### PROVIDED INFORMATION
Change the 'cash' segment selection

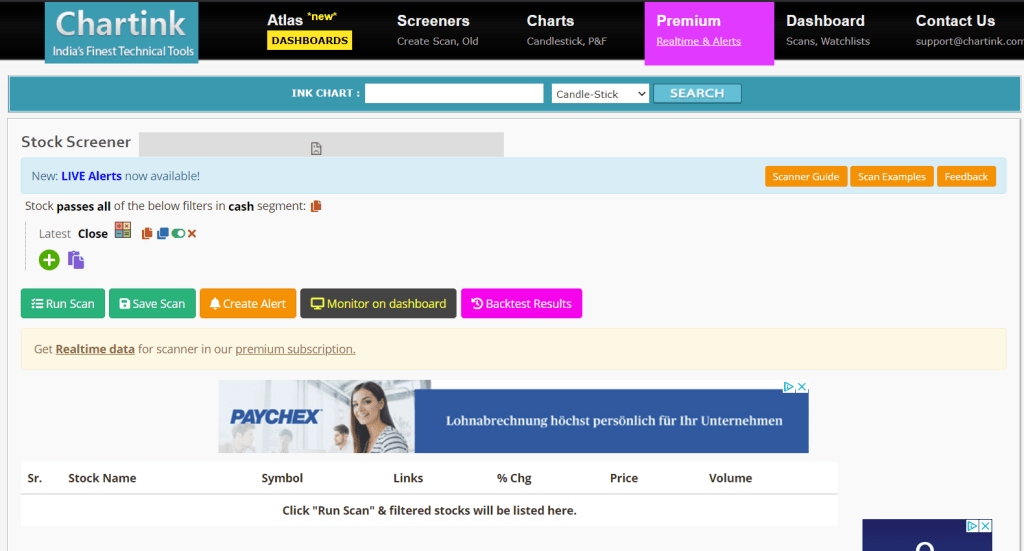click(x=241, y=206)
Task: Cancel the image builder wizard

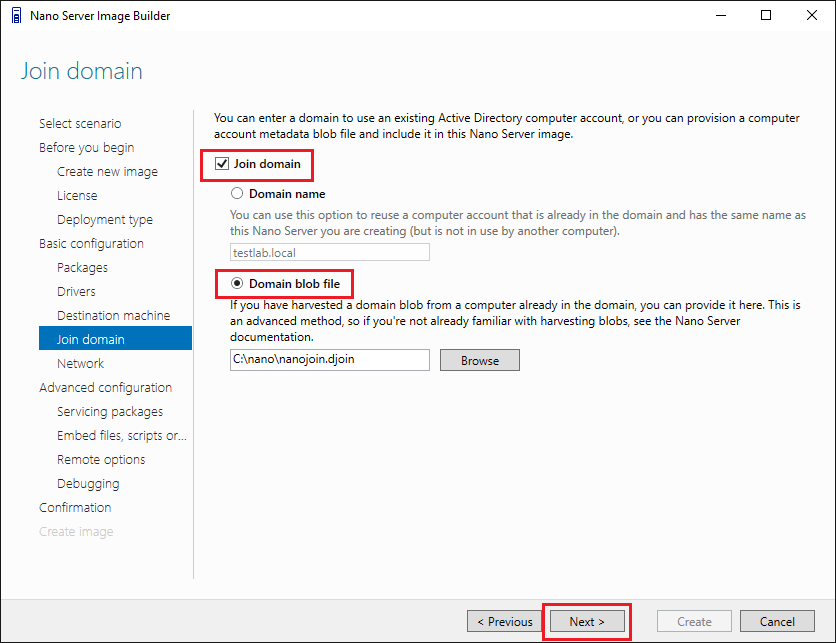Action: [x=777, y=621]
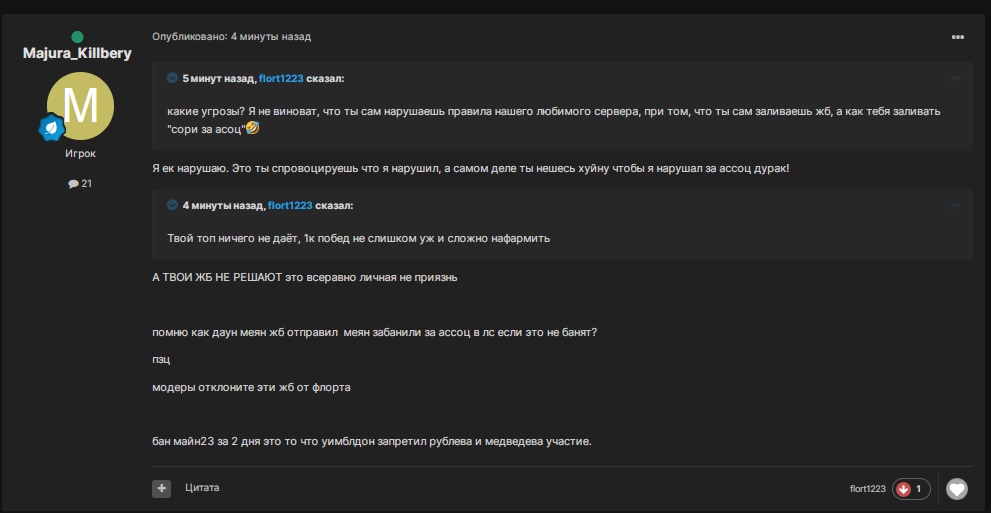Click the red downvote reaction icon
This screenshot has height=513, width=991.
[x=904, y=489]
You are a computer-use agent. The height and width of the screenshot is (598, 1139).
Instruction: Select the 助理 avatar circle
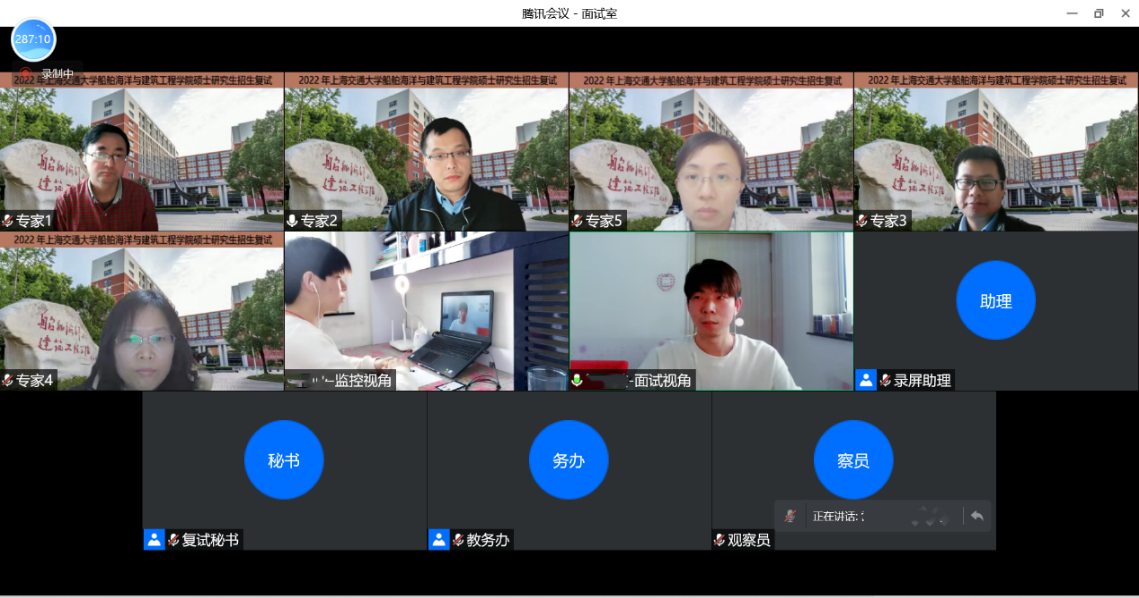995,300
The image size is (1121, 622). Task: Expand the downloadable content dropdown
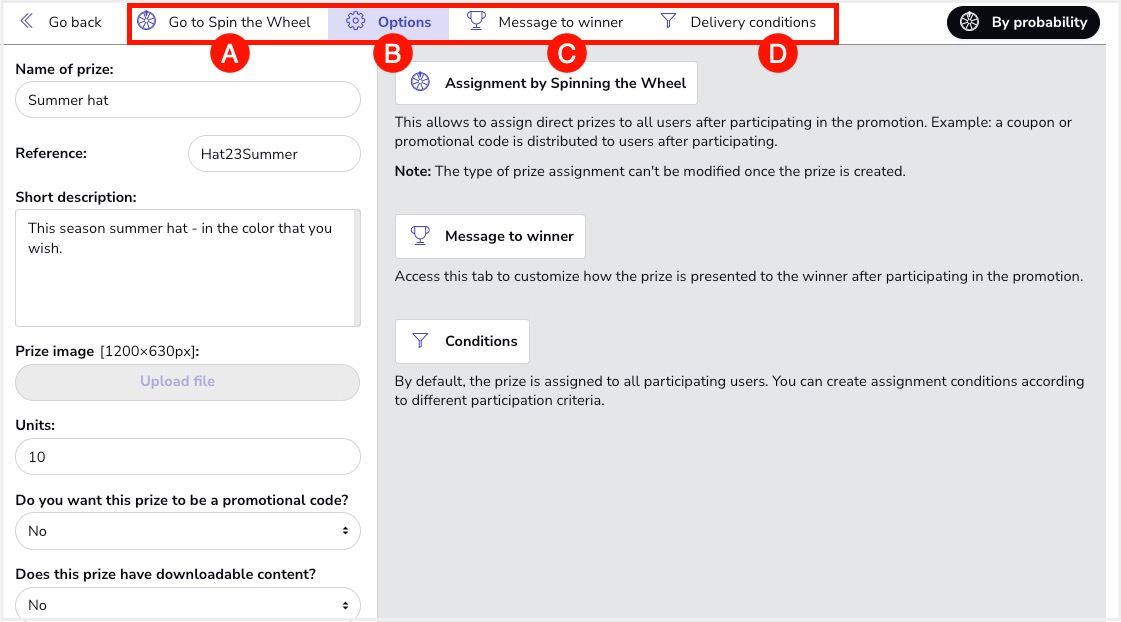[188, 605]
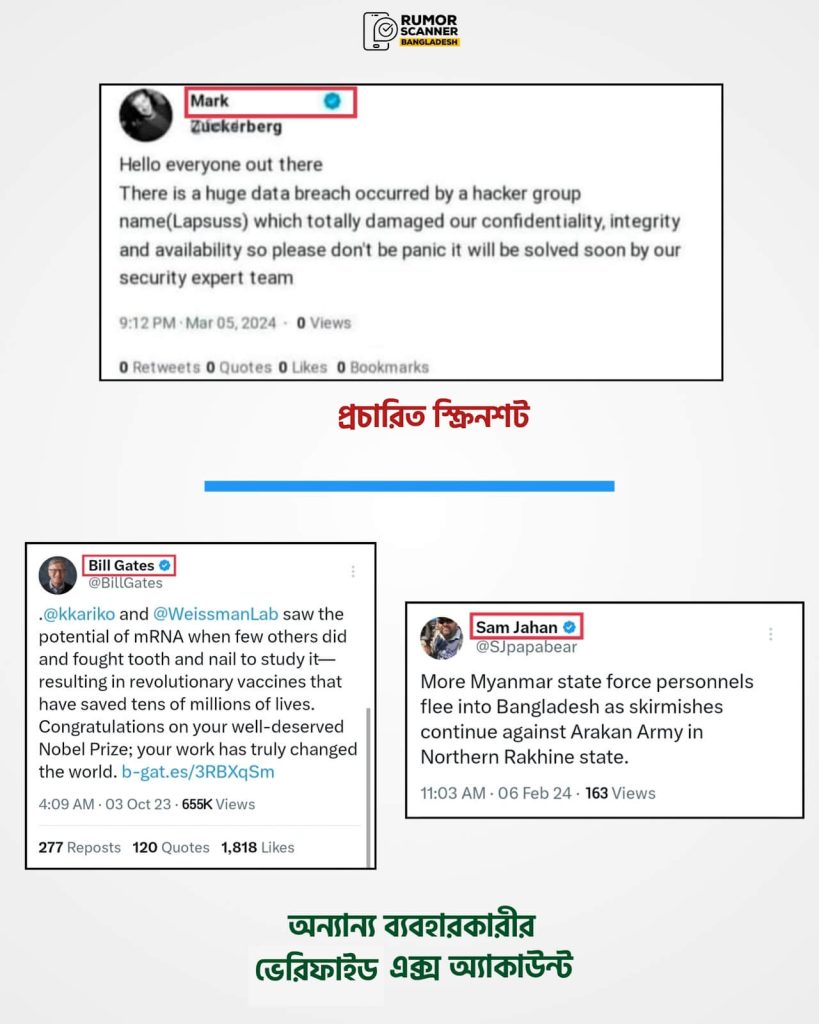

### REQUIRED TASK
Return every line of the listing above unchanged, but leave out the pictures.

### COMPLETE RESPONSE
Change the 'cash' segment selection

click(x=241, y=206)
Task: Cancel the image builder wizard

Action: [x=777, y=621]
Click the red downvote reaction icon
This screenshot has height=513, width=991.
[x=904, y=489]
You are a computer-use agent. The height and width of the screenshot is (598, 1139).
Instruction: Select the 助理 avatar circle
995,300
The image size is (1121, 622). Task: Expand the downloadable content dropdown
[188, 605]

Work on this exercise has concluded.